As the company proceeds with construction of its graphite processing facility, much of Westwater’s story will play out on its balance sheet.  Essentially, cash assets are being converted to hard assets in the form of buildings and equipment, with which graphite can be processed to the high purity form that attracts battery manufacturers.   

At the end of the first quarter, fixed assets designated at property, plant and equipment increased to $31.8 million following the addition of $17.1 million in a new asset category ‘construction in progress.’  Included in the addition to fixed assts is $12.1 million in capital investments.  During the earnings conference call management indicated the company has spent $17.8 million out of the $202 million budget designated for its graphite facility under construction at the Lake Martin Regional Industrial Park near Kellyton, Alabama. 

The WWR price has come under considerable pressure in recent weeks.  We note short interest increased in just two months from 4.6% to 5.1% of the float.  The building negative view comes despite only favorable fundamental developments in the Company’s operations.  It is acknowledged that in those two months the world’s commodity markets have been jarred by the invasion of Ukraine by Russia.  However, the onset of war has had no direct impact on graphite resources for supplies.  Thus, we observe no logical reason for an increase in the short interest other than speculation.

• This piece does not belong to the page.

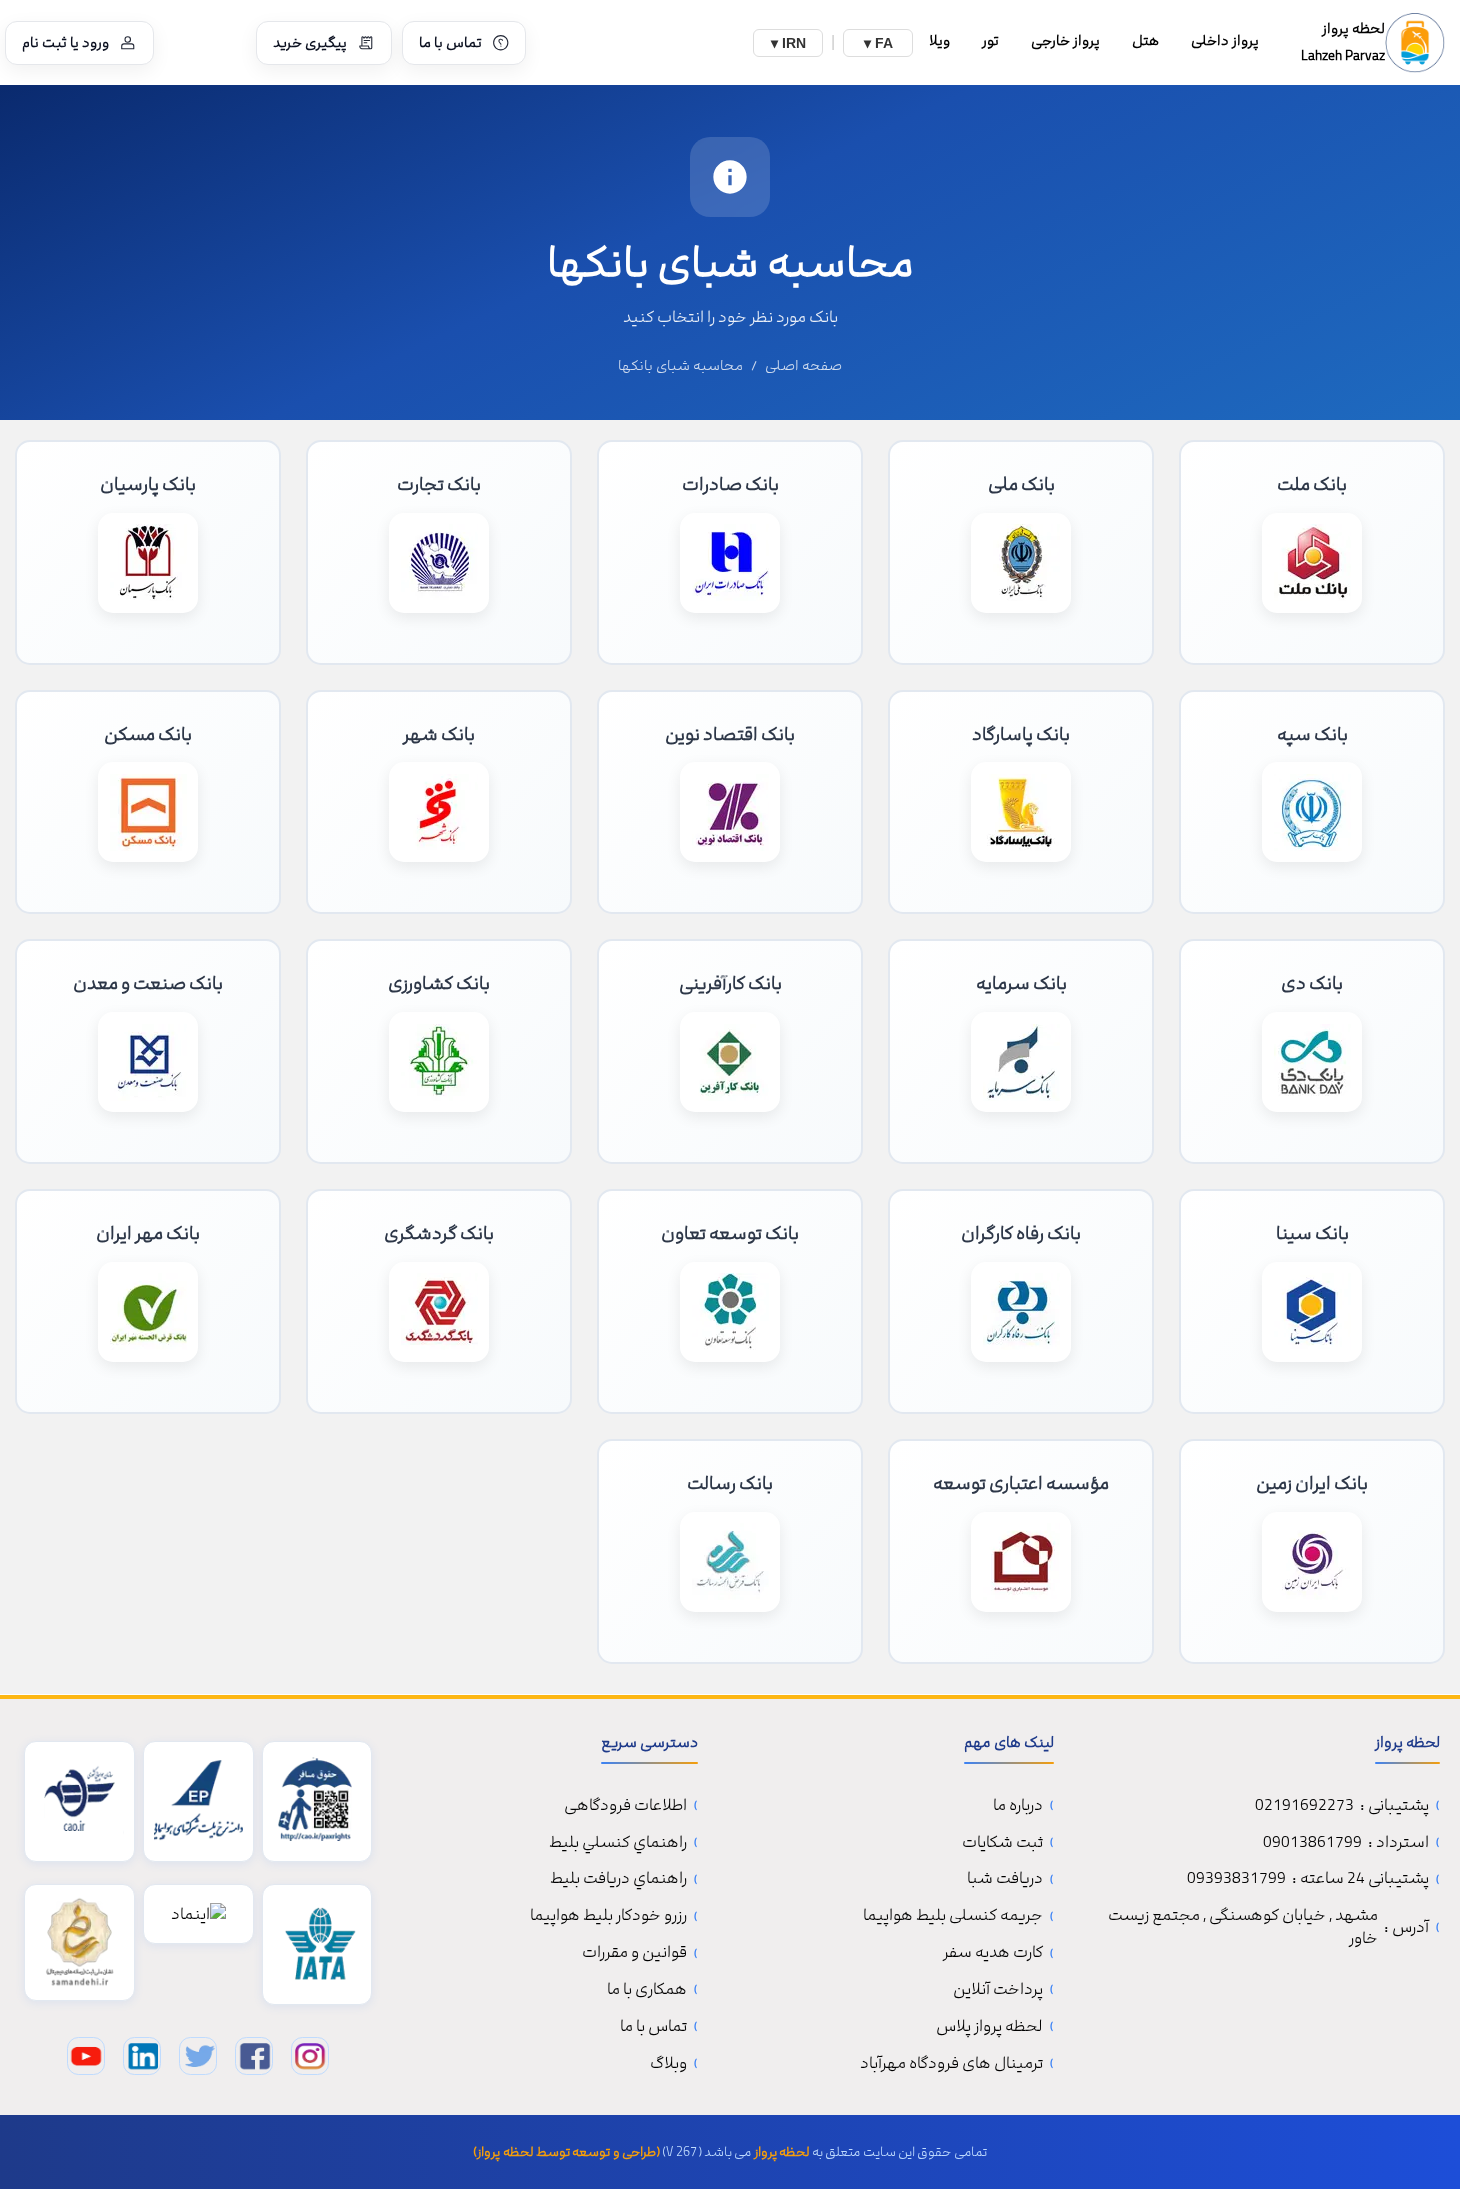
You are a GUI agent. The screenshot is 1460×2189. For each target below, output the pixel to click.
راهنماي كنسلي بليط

That said, with the quarter report shareholders learned of recent share issuance that could be dilutive to their interests.  Cash on the balance sheet at the end of March 2022, was $116.0 million.  Cash balances were impacted by cash used for operations and capital expenditures totaling $14.8 million as well as cash inflow from the sale of common stock totaling $15.6 million.  The company sold 7.45 million shares at an average price of $2.09 per share pursuant to an existing at-the-market stock offering agreement.

Subsequent to the quarter close, Westwater sold an additional 4.4 million shares to raise at additional $9.0 million in new capital through the same stock purchase agreement.  The shares were sold at an average $2.07 per share.  Based on spending and investment rates implied by the first quarter financial results, it is estimated that the cash balance was approximately $110.52 million at the end of May 2022.  The share issuances in the first five months 2022, added 11.85 million shares to total outstanding common stock.  Implied dilution for existing shareholders was an estimated 25%. 

The verdict is still out on whether management made the right decision to issue shares near $2.00 per share.  So far, with the stock prices just over $1.00, the issuances appear quite prescient.  If and when the stock price moves higher, there may be some gnashing of teeth.    

One alternative to stock issuance to raise new capital is failure in a project that has the potential to add considerable value for shareholders.  It is not likely that shareholders want to explore that outcome.  Another alternative to common stock issuance might be bank loans or notes, which would likely increase business risk and therefore reduce stock valuation.  This option does not seem to be must more palatable than dilution.  Indeed, if the company fails to complete the project there will be no earnings (at least none from graphite materials sales) to spread over the smaller share base. Failure hardly seems preferable to dilution.

   

Neither the author of the Small Cap Strategist web log, Crystal Equity Research nor its affiliates have a beneficial interest in the companies mentioned herein.